L’accordo di cessate il fuoco, annunciato sabato, è stato possibile anche grazie a forti pressioni diplomatiche da parte degli Stati Uniti, che temevano una guerra su vasta scala.
È il tipo di pace che fa rumore: quella interrotta dal boato dei missili difensivi, dalla voce roca dei portavoce militari, e dai sospiri dei civili che hanno visto troppe tregue spezzarsi all’alba.
Quando la diplomazia tiene appena insieme due potenze atomiche, ogni ora senza fuoco è già un successo. Ma la vera pace, quella che non si misura in blackout e silenzi armati, è ancora lontana dal confine.
Filippine
Milioni di filippini si sono messi in fila alle urne questa mattina per eleggere oltre 18.000 incarichi pubblici, in una tornata elettorale che va ben oltre il consueto esercizio democratico.
In gioco non ci sono solo seggi comunali o parlamentari, ma l’equilibrio instabile di una nazione divisa tra due dinastie rivali: quella del presidente Ferdinand Marcos e della vicepresidente Sara Duterte, ora sotto impeachment.
A infiammare la campagna elettorale è stato proprio lo scontro tra i due ex alleati. La frattura, esplosa a febbraio, ha visto la vicepresidente accusata di “crimini gravi”, tra cui corruzione e — secondo i suoi detrattori — un presunto piano per assassinare il presidente.
Un mese dopo, un altro colpo di scena: Rodrigo Duterte, padre di Sara ed ex presidente, è stato arrestato e trasferito alla Corte penale internazionale per rispondere delle stragi compiute durante la sua guerra alla droga.
Ma è il Senato il vero campo di battaglia. I 12 senatori che saranno eletti oggi costituiranno metà della giuria nel processo di impeachment previsto per luglio.

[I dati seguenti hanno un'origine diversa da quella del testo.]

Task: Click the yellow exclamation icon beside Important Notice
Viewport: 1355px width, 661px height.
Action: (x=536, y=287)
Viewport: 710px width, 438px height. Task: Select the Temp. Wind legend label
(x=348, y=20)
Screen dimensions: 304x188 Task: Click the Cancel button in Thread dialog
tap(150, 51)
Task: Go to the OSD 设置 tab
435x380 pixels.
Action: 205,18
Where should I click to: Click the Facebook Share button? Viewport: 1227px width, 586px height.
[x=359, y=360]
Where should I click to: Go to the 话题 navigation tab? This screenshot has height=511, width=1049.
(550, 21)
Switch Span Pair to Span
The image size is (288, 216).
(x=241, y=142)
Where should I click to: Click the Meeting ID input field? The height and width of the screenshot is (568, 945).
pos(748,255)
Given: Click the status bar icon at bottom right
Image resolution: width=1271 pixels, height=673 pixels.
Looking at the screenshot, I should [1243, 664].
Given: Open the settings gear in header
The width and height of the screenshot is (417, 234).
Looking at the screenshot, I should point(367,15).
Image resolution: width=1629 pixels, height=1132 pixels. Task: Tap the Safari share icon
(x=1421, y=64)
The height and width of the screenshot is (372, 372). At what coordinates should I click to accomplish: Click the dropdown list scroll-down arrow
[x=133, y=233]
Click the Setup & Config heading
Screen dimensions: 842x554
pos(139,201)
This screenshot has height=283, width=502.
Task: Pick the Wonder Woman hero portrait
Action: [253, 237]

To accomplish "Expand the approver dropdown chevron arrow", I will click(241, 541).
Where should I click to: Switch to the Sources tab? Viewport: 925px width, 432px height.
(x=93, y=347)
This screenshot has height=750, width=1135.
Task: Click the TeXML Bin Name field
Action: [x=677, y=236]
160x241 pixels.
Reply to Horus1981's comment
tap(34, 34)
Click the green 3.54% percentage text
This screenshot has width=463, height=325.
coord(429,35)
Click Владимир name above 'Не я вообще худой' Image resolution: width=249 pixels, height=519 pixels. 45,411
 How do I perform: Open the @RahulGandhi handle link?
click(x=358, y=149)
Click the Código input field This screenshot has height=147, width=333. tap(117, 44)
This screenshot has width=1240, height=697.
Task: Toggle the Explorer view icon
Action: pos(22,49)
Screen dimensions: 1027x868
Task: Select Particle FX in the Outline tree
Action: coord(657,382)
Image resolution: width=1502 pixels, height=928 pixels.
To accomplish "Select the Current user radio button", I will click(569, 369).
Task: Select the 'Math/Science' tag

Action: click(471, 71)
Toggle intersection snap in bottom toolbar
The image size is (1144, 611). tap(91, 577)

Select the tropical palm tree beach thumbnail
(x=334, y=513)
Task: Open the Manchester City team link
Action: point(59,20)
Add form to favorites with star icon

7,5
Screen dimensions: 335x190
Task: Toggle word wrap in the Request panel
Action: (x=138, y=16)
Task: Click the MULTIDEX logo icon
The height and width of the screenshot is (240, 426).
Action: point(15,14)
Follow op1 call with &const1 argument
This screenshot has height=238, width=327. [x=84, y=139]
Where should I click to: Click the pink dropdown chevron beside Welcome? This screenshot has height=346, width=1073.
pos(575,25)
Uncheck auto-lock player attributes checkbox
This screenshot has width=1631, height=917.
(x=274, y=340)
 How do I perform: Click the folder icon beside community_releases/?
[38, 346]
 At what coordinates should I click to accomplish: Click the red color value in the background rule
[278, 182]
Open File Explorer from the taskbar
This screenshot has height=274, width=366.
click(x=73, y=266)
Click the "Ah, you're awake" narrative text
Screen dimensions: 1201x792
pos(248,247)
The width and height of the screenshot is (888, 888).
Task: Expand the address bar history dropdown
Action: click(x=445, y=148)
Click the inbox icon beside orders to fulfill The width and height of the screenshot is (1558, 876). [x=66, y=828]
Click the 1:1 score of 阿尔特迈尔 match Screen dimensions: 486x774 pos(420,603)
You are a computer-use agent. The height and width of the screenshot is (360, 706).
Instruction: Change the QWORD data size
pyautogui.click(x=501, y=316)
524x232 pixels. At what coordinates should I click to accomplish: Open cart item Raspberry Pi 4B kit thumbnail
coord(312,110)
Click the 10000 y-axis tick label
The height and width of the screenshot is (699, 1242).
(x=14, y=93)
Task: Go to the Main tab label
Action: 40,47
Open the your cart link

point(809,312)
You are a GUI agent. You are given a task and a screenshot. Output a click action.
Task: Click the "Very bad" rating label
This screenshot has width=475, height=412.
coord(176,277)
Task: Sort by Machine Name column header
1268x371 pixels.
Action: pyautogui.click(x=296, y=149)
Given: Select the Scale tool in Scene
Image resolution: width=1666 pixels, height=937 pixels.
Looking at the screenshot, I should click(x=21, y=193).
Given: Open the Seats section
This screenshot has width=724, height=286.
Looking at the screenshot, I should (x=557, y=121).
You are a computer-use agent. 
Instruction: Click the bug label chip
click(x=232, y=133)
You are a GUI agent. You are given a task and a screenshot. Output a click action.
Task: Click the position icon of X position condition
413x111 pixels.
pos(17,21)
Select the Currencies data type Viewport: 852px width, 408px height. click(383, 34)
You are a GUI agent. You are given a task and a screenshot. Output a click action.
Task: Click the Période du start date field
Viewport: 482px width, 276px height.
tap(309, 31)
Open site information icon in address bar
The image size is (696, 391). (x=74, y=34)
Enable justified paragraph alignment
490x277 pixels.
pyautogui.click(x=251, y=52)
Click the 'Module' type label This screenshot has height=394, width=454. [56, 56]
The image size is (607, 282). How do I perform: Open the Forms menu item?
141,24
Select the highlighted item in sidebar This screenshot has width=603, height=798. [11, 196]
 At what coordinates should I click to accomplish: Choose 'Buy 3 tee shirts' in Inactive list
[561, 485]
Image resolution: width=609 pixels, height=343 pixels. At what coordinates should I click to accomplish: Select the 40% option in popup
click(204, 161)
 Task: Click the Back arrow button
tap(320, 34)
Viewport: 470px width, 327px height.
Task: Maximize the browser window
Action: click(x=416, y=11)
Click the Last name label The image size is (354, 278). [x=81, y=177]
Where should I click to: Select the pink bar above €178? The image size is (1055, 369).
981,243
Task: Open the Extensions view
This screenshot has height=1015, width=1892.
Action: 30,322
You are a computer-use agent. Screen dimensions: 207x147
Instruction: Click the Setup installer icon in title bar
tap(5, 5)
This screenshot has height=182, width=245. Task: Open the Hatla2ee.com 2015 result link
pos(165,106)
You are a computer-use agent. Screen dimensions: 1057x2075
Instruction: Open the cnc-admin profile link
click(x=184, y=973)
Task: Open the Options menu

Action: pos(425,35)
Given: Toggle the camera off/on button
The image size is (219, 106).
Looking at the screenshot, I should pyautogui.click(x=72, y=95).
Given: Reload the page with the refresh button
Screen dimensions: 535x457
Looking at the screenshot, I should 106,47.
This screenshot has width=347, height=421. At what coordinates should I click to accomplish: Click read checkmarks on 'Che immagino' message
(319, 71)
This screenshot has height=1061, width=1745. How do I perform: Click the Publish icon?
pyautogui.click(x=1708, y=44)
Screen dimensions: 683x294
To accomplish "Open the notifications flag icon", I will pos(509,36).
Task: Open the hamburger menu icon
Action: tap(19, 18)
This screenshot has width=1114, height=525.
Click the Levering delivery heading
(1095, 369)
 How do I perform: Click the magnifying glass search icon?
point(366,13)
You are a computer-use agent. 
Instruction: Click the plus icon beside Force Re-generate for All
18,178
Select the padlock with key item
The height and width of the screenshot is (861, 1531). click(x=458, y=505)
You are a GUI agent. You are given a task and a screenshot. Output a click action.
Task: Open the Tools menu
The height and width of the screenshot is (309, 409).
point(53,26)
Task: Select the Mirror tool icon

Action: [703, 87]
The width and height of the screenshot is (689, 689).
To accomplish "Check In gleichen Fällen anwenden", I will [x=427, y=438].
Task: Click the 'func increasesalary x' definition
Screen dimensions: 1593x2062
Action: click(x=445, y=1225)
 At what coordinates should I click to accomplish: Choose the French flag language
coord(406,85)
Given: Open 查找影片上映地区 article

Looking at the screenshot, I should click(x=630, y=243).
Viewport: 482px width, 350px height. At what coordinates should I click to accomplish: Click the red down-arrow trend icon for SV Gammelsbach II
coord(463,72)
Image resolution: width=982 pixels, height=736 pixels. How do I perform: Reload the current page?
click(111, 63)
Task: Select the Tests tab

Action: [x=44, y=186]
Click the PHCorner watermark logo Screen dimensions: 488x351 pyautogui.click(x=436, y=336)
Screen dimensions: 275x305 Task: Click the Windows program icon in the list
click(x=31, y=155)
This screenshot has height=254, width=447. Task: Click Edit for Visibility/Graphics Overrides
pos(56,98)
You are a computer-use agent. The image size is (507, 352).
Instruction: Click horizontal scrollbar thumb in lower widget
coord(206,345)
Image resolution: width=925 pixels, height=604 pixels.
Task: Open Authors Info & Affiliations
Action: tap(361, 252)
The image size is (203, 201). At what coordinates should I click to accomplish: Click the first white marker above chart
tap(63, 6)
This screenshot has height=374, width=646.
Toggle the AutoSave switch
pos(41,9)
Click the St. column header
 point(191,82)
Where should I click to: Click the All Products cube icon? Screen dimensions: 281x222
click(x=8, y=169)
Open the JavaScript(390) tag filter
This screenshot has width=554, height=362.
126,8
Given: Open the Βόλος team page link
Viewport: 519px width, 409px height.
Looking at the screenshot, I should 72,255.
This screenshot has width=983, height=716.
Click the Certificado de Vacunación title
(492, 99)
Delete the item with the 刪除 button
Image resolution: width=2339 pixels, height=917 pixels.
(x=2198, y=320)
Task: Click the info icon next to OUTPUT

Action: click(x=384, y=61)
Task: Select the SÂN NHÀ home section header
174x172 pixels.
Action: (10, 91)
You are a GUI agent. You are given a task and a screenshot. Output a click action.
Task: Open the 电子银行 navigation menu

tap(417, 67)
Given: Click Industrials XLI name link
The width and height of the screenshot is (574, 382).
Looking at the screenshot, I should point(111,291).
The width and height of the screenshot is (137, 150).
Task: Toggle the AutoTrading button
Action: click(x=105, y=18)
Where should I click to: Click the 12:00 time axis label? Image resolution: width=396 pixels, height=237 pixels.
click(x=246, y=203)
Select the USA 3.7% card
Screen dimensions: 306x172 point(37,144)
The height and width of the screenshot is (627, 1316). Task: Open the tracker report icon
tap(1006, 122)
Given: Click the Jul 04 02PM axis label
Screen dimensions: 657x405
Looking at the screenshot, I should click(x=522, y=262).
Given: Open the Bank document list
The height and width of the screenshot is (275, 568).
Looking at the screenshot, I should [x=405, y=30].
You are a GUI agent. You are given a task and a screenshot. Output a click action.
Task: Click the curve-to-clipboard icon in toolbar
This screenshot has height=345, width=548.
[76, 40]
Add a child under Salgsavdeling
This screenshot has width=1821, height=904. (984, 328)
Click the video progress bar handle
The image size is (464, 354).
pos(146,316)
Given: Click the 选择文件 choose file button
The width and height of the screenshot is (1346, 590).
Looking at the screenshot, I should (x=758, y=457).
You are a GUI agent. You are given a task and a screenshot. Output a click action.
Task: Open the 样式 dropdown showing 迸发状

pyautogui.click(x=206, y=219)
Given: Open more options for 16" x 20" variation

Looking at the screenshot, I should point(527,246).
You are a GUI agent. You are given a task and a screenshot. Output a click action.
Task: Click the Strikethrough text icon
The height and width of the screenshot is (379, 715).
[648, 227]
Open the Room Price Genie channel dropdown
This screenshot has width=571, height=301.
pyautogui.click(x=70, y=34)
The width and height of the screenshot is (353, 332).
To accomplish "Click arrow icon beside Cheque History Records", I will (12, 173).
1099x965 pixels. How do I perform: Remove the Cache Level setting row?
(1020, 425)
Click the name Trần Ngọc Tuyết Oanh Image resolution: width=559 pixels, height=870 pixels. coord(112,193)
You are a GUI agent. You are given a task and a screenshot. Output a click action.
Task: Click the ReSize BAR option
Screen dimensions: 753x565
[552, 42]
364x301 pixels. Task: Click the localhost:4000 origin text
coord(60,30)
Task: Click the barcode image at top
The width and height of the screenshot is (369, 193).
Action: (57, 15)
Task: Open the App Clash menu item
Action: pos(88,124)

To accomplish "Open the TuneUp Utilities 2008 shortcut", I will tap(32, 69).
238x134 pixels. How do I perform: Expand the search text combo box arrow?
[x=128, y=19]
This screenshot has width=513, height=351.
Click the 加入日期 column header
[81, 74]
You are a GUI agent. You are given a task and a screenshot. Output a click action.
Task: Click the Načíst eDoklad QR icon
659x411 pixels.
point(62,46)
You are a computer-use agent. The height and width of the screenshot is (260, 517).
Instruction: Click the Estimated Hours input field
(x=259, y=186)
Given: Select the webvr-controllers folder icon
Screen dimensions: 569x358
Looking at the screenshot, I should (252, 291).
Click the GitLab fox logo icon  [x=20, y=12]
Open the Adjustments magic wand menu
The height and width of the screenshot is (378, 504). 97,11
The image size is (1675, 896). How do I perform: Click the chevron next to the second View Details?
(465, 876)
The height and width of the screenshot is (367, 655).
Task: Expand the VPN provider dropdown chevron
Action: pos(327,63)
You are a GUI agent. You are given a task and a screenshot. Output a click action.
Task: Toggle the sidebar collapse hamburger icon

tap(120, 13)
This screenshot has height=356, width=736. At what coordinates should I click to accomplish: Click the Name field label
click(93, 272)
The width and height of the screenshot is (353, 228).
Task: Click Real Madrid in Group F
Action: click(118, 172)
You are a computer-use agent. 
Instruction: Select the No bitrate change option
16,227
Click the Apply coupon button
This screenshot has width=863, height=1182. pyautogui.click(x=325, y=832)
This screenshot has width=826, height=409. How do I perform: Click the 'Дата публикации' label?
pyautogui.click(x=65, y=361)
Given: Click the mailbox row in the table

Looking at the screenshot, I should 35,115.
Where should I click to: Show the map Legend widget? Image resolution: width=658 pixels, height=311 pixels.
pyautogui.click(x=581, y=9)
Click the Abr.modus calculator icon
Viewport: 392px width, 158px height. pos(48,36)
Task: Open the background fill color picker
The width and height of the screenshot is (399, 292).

E per sopravvivere politicamente, Sara Duterte dovrà strappare almeno 9 voti su 24. In caso contrario, potrebbe dire addio a qualsiasi sogno di presidenza nel 2028.
Un voto cruciale, un paese spaccato e una resa dei conti tra eredi di due dei cognomi più ingombranti della storia recente delle Filippine. Non è solo un’elezione: è una sentenza sul futuro.
Cina e Stati Uniti
li Stati Uniti e la Cina hanno annunciato la creazione di un “meccanismo di consultazione” per affrontare le tensioni commerciali.
Lo ha dichiarato il vicepremier cinese He Lifeng dopo colloqui riservati a Ginevra con il segretario al Tesoro USA Scott Bessent e il rappresentante per il Commercio Jamieson Greer.
Il meccanismo – ha spiegato Li Chenggang, rappresentante cinese per il commercio internazionale – servirà per avviare “scambi regolari e irregolari” su questioni commerciali, con l’obiettivo dichiarato di raffreddare le frizioni.
Dopo anni di dazi, accuse incrociate di dumping, spionaggio industriale e blocchi tecnologici, Washington e Pechino tentano di parlarsi di nuovo.
Ma dietro l’eufemismo “meccanismo di consultazione” c’è poco di vincolante: niente intese su tariffe o investimenti, solo l’impegno a dialogare.
Insomma, non proprio un’alleanza strategica, ma almeno si è passati dalla guerra commerciale al “ci sentiamo ogni tanto”.